Description

The OpenCL C programming language implements the following functions that provide asynchronous copies between global and local memory and a prefetch from global memory.

The async copy and wait group events functions are performed by all work-items in a work-group and therefore must be encountered by all work-items in a work-group executing the kernel with the same argument values, otherwise the results are undefined. This rule applies to ND-ranges implemented with uniform and non-uniform work-groups.

If an async copy or wait group events function is inside a conditional statement then all work-items in the work-group must enter the conditional if any work-item in the work-group enters the conditional statement and executes the async copy or wait group events function.

If an async copy or wait group events function is inside a loop then all work-items in the work-group must execute the async copy or wait group events function on each iteration of the loop if any work-item executes the async copy or wait group events function on that iteration.

We use the generic type name gentype to indicate the built-in data types char, charn, uchar, ucharn, short, shortn, ushort, ushortn, int, intn, uint, uintn, long [1], longn, ulong, ulongn, float, floatn, double [2], and doublen as the type for the arguments unless otherwise stated. n is 2, 3 [3], 4, 8, or 16.

Table 1. Built-in Async Copy and Prefetch Functions

Function

Description

event_t async_work_group_copy(__local gentype *dst, const __global gentype *src, size_t num_gentypes, event_t event)
event_t async_work_group_copy(__global gentype *dst, const __local gentype *src, size_t num_gentypes, event_t event)

Perform an async copy of num_gentypes gentype elements from src to dst. Returns an event object that can be used by wait_group_events to wait for the async copy to finish. The event argument can also be used to associate the async_work_group_copy with a previous async copy allowing an event to be shared by multiple async copies; otherwise event should be zero.

0 can be implicitly and explicitly cast to event_t type.

If event argument is non-zero, the event object supplied in event argument will be returned.

This function does not perform any implicit synchronization of source data such as using a barrier before performing the copy.

event_t async_work_group_strided_copy(__local gentype *dst, const __global gentype *src, size_t num_gentypes, size_t src_stride, event_t event)
event_t async_work_group_strided_copy(__global gentype *dst, const __local gentype *src, size_t num_gentypes, size_t dst_stride, event_t event)

Perform an async gather of num_gentypes gentype elements from src to dst. The src_stride is the stride in elements for each gentype element read from src. The dst_stride is the stride in elements for each gentype element written to dst.

Returns an event object that can be used by wait_group_events to wait for the async copy to finish. The event argument can also be used to associate the async_work_group_strided_copy with a previous async copy allowing an event to be shared by multiple async copies; otherwise event should be zero.

0 can be implicitly and explicitly cast to event_t type.

If event argument is non-zero, the event object supplied in event argument will be returned.

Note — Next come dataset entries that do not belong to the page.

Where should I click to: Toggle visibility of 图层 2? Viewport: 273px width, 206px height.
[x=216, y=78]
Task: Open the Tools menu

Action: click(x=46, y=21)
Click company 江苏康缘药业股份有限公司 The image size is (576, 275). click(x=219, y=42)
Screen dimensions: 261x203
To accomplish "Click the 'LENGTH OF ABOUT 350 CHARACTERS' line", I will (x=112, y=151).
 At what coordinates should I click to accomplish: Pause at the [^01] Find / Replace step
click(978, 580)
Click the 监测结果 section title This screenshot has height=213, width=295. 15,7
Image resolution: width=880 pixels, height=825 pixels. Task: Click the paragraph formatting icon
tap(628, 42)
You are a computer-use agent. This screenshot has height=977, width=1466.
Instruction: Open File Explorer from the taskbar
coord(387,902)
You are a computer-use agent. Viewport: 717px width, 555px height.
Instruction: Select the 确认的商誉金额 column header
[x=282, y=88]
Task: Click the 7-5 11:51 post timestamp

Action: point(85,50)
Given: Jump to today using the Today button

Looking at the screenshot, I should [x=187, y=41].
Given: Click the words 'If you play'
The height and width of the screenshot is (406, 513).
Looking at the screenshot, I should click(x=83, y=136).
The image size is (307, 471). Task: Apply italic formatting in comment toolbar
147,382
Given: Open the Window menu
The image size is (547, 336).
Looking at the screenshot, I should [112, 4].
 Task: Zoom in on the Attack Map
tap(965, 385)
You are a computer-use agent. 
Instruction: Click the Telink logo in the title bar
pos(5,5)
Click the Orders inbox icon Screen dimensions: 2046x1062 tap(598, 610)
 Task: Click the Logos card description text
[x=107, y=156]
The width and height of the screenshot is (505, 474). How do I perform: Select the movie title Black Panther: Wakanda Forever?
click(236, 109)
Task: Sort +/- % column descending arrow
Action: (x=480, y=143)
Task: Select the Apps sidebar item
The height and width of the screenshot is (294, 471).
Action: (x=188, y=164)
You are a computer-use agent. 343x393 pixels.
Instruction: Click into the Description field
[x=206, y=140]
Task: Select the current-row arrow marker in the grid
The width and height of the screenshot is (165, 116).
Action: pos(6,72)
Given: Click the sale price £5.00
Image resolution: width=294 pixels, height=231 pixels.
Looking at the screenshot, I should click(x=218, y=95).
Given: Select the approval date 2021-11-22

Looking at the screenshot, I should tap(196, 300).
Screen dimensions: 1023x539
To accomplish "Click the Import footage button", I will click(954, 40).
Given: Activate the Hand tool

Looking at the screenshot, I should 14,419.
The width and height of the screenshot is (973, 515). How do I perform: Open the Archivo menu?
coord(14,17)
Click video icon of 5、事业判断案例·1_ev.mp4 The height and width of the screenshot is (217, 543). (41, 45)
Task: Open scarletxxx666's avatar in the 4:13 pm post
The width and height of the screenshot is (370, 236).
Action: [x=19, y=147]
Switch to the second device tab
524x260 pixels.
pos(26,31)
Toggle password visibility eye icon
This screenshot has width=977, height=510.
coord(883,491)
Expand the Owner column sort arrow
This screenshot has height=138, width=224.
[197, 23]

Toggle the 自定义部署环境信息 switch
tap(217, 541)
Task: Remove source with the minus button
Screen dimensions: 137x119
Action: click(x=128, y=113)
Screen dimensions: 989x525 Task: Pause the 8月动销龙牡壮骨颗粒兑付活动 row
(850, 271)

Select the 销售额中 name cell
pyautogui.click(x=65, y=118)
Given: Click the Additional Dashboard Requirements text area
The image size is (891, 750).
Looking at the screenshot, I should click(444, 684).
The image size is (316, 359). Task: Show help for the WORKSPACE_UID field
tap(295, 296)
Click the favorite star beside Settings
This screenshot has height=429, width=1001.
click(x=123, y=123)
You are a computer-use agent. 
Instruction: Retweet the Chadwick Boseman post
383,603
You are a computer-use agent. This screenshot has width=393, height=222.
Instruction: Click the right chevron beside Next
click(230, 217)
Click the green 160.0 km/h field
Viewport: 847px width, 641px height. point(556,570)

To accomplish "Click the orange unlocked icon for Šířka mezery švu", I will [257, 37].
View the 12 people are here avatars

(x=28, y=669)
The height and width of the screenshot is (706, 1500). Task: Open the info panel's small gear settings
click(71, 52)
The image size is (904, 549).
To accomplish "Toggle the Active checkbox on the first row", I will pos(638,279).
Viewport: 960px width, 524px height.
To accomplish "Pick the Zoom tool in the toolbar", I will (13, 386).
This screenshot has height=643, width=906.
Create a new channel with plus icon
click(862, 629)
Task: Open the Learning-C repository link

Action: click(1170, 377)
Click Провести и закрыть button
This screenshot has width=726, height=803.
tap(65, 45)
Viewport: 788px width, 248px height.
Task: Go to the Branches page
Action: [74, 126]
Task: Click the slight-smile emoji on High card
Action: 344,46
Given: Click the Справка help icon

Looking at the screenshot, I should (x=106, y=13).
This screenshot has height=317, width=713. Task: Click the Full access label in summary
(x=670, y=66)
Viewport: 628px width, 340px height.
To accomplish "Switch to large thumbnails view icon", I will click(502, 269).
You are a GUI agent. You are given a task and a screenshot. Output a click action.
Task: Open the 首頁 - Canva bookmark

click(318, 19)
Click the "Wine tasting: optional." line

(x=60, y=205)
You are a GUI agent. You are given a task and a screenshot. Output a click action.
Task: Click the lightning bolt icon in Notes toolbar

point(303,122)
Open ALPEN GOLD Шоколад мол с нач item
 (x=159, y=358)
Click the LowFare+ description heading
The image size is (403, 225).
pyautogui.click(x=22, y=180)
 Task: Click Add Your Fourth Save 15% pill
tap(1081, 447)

This function does not perform any implicit synchronization of source data such as using a barrier before performing the copy.

The behavior of async_work_group_strided_copy is undefined if src_stride or dst_stride is 0, or if the src_stride or dst_stride values cause the src or dst pointers to exceed the upper bounds of the address space during the copy.

Requires support for OpenCL C 1.1 or newer.

void wait_group_events(int num_events, event_t *event_list)

Wait for events that identify the async_work_group_copy operations to complete. The event objects specified in event_list will be released after the wait is performed.

void prefetch(const __global gentype *p, size_t num_gentypes)

Prefetch num_gentypes * sizeof(gentype) bytes into the global cache. The prefetch instruction is applied to a work-item in a work-group and does not affect the functional behavior of the kernel.

The kernel must wait for the completion of all async copies using the wait_group_events built-in function before exiting; otherwise the behavior is undefined.

See Also

No cross-references are available

Document Notes

For more information, see the OpenCL C Specification

This page is extracted from the OpenCL C Specification. Fixes and changes should be made to the Specification, not directly.

Copyright 2014-2023 The Khronos Group Inc.

SPDX-License-Identifier: CC-BY-4.0


1. Only if 64-bit integers are supported. In OpenCL C 3.0 this will be indicated by the presence of the __opencl_c_int64 feature macro.
2. Only if double precision is supported. In OpenCL C 3.0 this will be indicated by the presence of the __opencl_c_fp64 feature macro.
3. async_work_group_copy and async_work_group_strided_copy for 3-component vector types behave as async_work_group_copy and async_work_group_strided_copy respectively for 4-component vector types.